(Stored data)
________________________________________
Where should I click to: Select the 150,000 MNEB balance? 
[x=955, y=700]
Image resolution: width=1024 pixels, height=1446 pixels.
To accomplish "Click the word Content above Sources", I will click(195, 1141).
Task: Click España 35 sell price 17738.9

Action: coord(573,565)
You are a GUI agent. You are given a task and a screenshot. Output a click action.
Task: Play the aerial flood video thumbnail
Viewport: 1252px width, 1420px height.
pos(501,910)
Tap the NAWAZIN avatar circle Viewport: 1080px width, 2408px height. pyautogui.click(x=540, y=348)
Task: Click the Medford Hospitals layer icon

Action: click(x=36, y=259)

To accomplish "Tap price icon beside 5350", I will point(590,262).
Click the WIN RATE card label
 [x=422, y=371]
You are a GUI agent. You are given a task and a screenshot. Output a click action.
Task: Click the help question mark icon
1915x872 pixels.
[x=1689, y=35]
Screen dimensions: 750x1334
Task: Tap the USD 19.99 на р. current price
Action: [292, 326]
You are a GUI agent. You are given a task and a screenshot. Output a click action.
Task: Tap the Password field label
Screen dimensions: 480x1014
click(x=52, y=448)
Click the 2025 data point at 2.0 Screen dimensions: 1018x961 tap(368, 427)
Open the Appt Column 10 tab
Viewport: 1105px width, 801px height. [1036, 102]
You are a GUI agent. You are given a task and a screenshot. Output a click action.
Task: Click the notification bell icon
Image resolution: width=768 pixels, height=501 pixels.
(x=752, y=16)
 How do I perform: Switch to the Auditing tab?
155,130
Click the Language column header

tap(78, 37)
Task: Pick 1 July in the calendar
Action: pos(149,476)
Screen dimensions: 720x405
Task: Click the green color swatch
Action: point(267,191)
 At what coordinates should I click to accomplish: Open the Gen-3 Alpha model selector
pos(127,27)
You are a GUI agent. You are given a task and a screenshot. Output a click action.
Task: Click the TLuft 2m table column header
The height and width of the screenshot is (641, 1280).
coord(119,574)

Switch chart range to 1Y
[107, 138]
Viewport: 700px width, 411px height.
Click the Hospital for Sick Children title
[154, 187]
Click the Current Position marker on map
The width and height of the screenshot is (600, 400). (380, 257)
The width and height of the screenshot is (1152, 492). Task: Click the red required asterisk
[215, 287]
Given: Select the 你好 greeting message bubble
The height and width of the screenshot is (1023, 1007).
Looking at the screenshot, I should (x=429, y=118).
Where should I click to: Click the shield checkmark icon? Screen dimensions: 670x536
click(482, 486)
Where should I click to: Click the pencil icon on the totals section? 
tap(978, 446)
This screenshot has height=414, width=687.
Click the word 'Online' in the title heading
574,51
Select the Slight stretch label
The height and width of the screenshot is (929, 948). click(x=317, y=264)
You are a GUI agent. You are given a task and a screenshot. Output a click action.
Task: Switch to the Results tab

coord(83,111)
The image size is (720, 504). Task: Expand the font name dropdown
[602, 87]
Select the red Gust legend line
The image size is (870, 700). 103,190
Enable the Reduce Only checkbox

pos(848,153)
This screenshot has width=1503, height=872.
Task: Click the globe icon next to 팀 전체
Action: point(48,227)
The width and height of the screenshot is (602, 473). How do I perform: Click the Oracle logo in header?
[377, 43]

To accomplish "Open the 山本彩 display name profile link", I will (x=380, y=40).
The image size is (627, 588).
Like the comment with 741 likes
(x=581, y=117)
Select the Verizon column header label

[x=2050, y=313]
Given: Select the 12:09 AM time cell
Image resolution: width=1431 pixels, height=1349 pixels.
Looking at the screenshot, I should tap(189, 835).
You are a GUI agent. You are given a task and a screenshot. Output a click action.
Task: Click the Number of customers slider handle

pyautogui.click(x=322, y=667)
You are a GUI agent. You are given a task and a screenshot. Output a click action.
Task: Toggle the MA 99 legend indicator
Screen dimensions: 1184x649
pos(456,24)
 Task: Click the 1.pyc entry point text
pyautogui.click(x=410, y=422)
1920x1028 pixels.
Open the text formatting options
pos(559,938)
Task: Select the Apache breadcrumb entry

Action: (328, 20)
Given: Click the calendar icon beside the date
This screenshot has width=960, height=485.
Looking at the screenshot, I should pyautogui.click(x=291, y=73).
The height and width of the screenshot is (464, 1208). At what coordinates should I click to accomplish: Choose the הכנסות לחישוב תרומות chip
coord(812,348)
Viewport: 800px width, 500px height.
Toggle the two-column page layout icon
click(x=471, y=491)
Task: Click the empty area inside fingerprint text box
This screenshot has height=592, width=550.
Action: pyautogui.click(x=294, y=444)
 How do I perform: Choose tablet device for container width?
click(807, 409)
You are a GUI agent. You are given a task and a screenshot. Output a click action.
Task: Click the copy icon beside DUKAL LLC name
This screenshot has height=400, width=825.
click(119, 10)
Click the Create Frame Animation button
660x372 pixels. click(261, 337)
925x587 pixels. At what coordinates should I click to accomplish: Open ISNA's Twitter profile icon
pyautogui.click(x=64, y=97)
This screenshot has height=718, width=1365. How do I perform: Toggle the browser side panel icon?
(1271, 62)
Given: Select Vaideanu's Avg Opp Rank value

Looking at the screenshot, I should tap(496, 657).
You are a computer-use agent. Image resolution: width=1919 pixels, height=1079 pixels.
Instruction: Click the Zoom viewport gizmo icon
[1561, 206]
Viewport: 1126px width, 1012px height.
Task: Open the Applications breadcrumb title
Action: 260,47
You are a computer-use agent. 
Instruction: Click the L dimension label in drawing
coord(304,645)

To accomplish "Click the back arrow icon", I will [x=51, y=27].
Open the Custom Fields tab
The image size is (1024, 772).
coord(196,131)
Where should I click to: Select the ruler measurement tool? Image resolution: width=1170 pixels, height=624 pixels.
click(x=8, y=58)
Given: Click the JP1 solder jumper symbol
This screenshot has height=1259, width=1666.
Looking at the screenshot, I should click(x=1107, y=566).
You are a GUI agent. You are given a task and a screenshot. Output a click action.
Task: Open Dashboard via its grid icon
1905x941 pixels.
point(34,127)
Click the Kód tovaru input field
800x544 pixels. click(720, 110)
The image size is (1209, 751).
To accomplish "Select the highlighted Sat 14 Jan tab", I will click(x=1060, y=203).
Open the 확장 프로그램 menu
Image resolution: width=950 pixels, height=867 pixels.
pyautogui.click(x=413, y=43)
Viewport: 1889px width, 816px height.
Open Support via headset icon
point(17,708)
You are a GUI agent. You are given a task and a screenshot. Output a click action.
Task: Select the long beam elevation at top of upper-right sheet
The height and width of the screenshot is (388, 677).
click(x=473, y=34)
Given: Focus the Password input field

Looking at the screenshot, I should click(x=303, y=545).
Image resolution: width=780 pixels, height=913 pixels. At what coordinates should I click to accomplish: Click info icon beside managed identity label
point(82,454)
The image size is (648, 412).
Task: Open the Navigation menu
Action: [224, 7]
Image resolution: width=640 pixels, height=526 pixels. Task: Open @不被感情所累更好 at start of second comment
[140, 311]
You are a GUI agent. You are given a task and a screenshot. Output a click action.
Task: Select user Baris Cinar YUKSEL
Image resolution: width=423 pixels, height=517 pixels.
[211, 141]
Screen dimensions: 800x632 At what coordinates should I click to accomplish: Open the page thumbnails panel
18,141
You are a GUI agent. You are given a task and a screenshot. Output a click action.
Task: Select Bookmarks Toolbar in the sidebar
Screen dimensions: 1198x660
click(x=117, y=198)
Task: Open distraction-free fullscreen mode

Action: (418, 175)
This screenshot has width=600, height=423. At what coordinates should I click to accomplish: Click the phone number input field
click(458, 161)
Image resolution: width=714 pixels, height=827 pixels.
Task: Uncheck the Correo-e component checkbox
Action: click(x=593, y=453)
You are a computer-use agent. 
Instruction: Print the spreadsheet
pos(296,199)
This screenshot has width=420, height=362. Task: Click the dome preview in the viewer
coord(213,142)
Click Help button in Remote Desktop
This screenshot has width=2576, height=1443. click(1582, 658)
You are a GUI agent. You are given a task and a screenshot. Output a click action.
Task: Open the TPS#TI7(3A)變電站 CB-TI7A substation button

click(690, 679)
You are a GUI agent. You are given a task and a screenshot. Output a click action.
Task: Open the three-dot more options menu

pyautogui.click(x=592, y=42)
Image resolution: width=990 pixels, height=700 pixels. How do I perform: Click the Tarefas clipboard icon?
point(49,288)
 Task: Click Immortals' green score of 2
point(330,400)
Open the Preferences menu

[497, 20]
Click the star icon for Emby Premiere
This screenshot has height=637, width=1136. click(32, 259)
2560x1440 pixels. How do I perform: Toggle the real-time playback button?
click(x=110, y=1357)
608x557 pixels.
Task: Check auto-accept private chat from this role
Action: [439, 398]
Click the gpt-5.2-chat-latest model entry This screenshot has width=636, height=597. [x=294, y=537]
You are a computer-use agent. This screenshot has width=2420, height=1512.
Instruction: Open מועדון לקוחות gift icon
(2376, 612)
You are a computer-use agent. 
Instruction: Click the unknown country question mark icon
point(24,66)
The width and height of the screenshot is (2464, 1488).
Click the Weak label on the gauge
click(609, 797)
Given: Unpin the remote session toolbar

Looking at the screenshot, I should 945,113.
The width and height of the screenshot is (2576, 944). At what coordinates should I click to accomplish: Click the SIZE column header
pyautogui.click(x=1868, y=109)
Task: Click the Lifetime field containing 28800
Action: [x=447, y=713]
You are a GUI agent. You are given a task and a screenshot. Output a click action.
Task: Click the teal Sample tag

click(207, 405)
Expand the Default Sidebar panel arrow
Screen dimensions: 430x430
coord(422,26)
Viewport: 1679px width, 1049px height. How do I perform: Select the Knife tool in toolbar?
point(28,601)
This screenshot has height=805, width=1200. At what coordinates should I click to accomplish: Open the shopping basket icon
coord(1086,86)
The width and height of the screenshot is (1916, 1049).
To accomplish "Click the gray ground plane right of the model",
________________________________________
| Exercise |
Work out how many lines above contain the word "right". Give only the number.

| Solution to the exercise |
2